I don’t know what it is that compels me to reach for my camera whenever I see a lost or forgotten object, like this gallon of milk someone left behind in their grocery cart at the Auburndale Shaw’s this afternoon. There’s something lonesome and forlorn about castoff things. I always wonder about the story behind these objects, and I feel sad for the people who left them behind. Is someone upset now that they’re home and find themselves with a full refrigerator of food, but no milk? Is some harried parent making an emergency trip back to the store right now because the kids will need milk with their Saturday morning cartoons-and-cereal tomorrow?
I guess I feel a kind of sympathy for lost objects and the unseen folks who might be looking for them: who among us, after all, hasn’t lost something, and who among us hasn’t, at some point, felt lost? Often the lost objects I find (and compulsively photograph) are prominently displayed on fences, benches, or other eye-level perches: someone took the time not only to retrieve this lost thing but to place it somewhere that it might be found. The sight of such kindness from one stranger to another always cheers me: it seems inherently hopeful to think that a frantic searcher might find a castoff thing, all because of the kindness of an anonymous stranger.

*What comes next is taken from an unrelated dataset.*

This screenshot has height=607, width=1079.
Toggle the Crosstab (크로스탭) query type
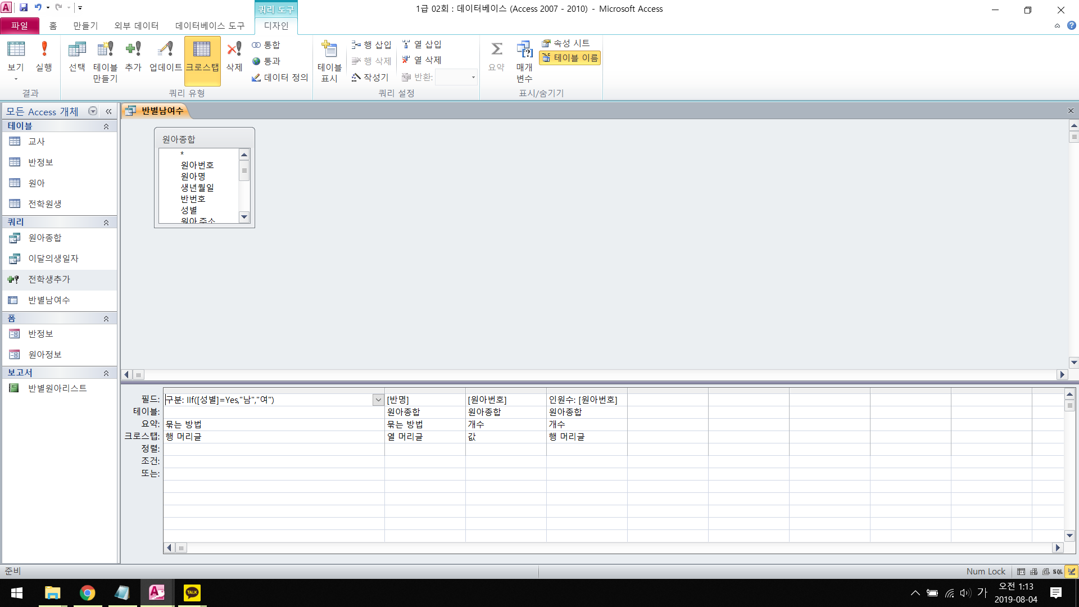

One day last week while J and I were in New York, a woman dropped her sweater as she bustled down a busy Chelsea sidewalk, and no sooner had the sweater landed but a handful of strangers each lunged forward, separately, to retrieve the garment and alert the woman: “Ma’am!” “Miss!” “Hey, lady!” J noted how this instantaneous rush to help an anonymous passerby belies everything you hear about brusque New Yorkers. Although city-dwellers might walk fast and avoid eye-contact, there still lies within us an instinctive urge to reach out, retrieve, and reunite lost objects with their owners. Perhaps we all know, intrinsically, the ache of lonesomeness, and this compels us to reunite lost objects and lost souls whenever we can.
This is my contribution to today’s Photo Friday theme, Lonesome.